Darryl D'Souza
2020-11-27


Darryl? How could we have lost him? He was about my age. Well built, perfectly healthy — we all were about 50 years ago. And such a nice guy.

He joined SMS soon after the start of 1973, our final year, but he was a year junior. We found that he had a belt in one of the martial arts, and immediately conscripted him as coach, for the best fee a customer could negotiate. He taught us a couple of moves. The one I remember best involved a knee and a groin. Though he wasn't the fighting type.

I got to know him much better as a musician. He and Mario Esteves on guitar, and yours truly on accordion, provided instrumental background for the Easter services in 1973 as we cut the ribbon on the new chapel (architected by Br Kelly), and we became a fixture every Sunday thereafter.

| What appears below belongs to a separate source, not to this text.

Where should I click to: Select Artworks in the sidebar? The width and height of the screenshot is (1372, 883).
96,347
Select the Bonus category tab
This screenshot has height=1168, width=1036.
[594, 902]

Sometimes we got together the previous day for a short rehearsal. Both Darryl and Mario were great guitarists. A visiting Brother taught us a new song: Suffer Little Children to Come Unto Me. We struggled to find that second chord. We might have thrown in a seventh, or a minor, and got away with it. But we kept working to get it just right. And finally figured it out. It was a Eureka moment. We found later that the chord had a name: the diminished. It's a bit like living on another planet (which Abu was, as far as music theory went) and independently discovering volumetry.

RIP, Archimedes. You're remembered fondly.